When this goes live, I’ll be fully vaccinated against COVID-19, which seems like a miracle given how recently the disease emerged. The pandemic isn’t over, of course, but at the same time the broad availability of the vaccines gives me hope for the future. That excitement, however, is tinged with a bittersweet feeling. That’s because my term as the American Art Research Fellow is coming to an end. Aside from a few odds and ends here and there, I am finished with my part of the Luce Foundation-funded project. I have researched over two hundred artists, and several times that many individual works of art, over the last year and a half. All that’s left is a series of reports, summaries, and other wrap-ups. This is important work, and I’m excited to do it, but it’s also not exactly the stuff of an interesting blog post. For that reason, I’ve decided that this is a good time to wrap up this series.
One of the absolutely wonderful things about museum work is how public facing it is, and these posts have allowed me to maintain that connection to all of you, our friends and members, despite everything that’s happened this year. I hope you’ve enjoyed reading them as much as I’ve enjoyed writing them. Though this series is ending, there are a few more opportunities for you to hear from me over the next year or so. On June 8 I’ll be giving a talk via the museum’s Facebook Live feed, sharing the fruits of my research. You might recognize some of the insights I’ve shared with you here, woven into a broader story of the collection. Later this year, on September 18, my exhibition American Modernisms at the Cornell Fine Arts Museum will open. It will examine the American modern artists who have been such a key part of this blog as well as my broader research, highlighting the ways in which our collection here at CFAM can participate in some of the most important debates and currents in the story of American art as it’s understood today. There will be additional lectures and other events associated with that, so stay tuned.

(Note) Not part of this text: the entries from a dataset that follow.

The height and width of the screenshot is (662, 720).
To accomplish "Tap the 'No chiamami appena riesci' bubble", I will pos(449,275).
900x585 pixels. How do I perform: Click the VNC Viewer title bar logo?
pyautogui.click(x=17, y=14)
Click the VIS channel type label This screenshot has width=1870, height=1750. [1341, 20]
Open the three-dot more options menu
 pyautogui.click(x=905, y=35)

Because it wouldn’t feel right to end this blog post without talking about an image (what kind of art historian would I be if I could even try?), I’d like to leave you with this work, Goodbye Day by the American painter and illustrator Rockwell Kent. Kent is perhaps best remembered today for illustrating a 1930 version of Herman Melville’s Moby-Dick, or The Whale 1. Goodbye Day, from sixteen years later, is another wonderful example of Kent’s mastery of the contrast between light and dark. Executed in collaboration with the renowned lithographer George Miller, Kent seems to have preferred the title The Water Carrier, which makes sense given his leftist politics and the stoic weariness that characterizes the print’s lone woman.2 The setting is bleak—a bare mountain and hard ground—and the harsh light of sunset bathes the woman’s equally harsh features. She leans wearily on the jamb of a simple wooden door, about to disappear with her burden into forbidding darkness. Yet there is also a sense of hope, or at least of solid resilience, in the square set of her muscular legs and broad shoulders. It’s an evocative, mysterious image, one which leaves open the possibilities of strength and defiance even as it acknowledges pain and toil. It’s also a key part of the story of American modernism, and I hope you’ll come see it as part of American Modernisms at the Cornell Fine Arts Museum.
1 If you haven’t read the book but have always meant to, make sure it’s that version you pick up when you do. Kent’s angular, modern renderings add so much to what is already, by my reckoning, the greatest novel in the history of American literature.
2 Dan Burne Jones, Rockwell Kent, and Robert Rightmire, The Prints of Rockwell Kent: A Catalogue Raisonné, Rev. ed (San Francisco, Calif: Alan Wofsy Fine Arts, 2002), 276.